Light rail and bus rapid transit station in Minneapolis, Minnesota

Royalston Avenue/Farmers Market (Royalston) and 7th Street & Olson/5th Avenue is a Metro station in Minneapolis, Minnesota. The light rail (LRT) stop, Royalston, is under construction as part of the Metro Green Line Extension, anticipated to open 2027. The bus rapid transit (BRT) stop, 7th Street & Olson/5th Avenue, is served by the C Line and D Line.

The station is located in Minneapolis's North Loop neighborhood, and provides access to the Minneapolis Farmers Market and the Metro Transit Campus, the eponymous agency's headquarters. The station is positioned east of I-94 and north of I-394.

==History==
The C Line station, with platforms located farside on 7th Street (southbound) and Olson Memorial Highway (northbound), opened late 2016 as part of the 7th Street Pilot Station Project. The shelters use the unified "kit-of-parts" design found across the A Line, also opened that same year, unlike the unique BRT shelters further south on 7th Street at Hennepin and Nicollet completed a year prior.
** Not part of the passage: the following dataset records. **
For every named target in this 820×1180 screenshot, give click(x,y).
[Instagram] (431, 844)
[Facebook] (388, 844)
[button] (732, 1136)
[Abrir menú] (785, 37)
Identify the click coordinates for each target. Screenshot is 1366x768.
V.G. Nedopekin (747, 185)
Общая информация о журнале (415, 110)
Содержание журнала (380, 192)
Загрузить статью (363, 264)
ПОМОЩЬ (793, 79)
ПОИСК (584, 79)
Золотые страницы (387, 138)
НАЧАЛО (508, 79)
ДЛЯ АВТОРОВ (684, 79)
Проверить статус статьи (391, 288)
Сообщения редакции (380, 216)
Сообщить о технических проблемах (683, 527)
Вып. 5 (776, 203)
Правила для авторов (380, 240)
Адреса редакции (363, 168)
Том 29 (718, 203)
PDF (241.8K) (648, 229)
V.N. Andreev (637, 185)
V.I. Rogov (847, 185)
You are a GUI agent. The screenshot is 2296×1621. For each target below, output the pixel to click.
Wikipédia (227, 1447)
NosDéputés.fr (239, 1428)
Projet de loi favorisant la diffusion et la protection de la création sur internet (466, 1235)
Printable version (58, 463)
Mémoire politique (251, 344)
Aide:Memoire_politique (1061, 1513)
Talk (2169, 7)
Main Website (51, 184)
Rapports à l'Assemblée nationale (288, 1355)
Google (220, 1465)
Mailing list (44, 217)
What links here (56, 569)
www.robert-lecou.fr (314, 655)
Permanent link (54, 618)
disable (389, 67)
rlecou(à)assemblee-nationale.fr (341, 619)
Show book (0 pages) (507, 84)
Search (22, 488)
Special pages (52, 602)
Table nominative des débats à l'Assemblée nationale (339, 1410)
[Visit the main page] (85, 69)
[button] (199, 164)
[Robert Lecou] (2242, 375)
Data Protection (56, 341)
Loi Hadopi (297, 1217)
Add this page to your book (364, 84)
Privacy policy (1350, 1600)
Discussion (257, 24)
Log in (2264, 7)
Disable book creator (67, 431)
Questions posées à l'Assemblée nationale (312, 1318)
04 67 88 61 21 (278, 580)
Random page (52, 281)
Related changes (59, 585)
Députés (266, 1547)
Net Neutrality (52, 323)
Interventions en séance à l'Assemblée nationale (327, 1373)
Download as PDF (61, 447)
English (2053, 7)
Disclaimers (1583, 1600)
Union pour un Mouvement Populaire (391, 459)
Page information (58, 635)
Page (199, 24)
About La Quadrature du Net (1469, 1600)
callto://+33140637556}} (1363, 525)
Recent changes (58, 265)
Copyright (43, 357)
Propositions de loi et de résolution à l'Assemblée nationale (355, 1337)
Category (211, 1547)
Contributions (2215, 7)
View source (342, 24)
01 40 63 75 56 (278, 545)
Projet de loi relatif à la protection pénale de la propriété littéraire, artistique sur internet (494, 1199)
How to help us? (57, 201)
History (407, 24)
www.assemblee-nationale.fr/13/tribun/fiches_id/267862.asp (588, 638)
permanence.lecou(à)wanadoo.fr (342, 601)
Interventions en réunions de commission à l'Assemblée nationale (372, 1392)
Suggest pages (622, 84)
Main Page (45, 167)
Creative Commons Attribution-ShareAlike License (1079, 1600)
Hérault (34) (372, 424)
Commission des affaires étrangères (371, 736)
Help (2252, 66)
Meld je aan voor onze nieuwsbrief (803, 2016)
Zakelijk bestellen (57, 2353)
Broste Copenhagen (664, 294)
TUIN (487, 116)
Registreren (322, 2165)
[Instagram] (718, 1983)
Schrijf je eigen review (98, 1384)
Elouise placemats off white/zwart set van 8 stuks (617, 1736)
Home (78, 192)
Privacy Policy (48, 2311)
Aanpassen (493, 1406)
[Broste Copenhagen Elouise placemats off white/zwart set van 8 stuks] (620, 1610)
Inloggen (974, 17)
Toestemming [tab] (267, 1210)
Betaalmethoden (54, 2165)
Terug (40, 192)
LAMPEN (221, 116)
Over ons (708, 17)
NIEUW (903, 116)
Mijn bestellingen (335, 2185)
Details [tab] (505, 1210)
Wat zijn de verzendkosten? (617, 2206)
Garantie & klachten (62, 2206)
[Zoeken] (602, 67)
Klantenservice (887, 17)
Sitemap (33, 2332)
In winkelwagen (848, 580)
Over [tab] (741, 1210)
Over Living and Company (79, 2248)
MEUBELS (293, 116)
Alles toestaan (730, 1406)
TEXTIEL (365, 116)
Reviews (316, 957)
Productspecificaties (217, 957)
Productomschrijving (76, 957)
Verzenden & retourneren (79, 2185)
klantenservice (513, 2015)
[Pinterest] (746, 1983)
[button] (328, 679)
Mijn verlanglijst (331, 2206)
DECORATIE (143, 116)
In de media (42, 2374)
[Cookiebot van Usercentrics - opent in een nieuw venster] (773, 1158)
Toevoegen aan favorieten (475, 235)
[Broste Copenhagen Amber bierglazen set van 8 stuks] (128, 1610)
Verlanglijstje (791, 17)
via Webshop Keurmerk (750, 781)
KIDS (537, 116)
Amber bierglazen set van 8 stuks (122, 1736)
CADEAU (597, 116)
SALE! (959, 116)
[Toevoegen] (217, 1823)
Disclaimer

The only modification needed before the launch of C Line service was the installation of ticket vending machines and Go-To card validators.

The placement of the northbound C Line platform at the existing stop was to accommodate buses turning left from 7th Street onto Olson Highway, as a platform sited on 7th Street could not facilitate safe bus movements through the intersection. An alignment of the D Line that used this northbound platform was studied, but ultimately not pursued after field tests. In testing, additional movements resulted in delays averaging two minutes with a high variability, and could exceed four minutes. Instead, a platform farside of 5th Avenue was chosen. Design and construction of the 5th Avenue platform was coordinated and funded as part of the Metro Green Line Extension project rather than the D Line project. Work began on the 5th Avenue platform the week of July 18, 2022. Southbound the D Line shares the existing C Line platform.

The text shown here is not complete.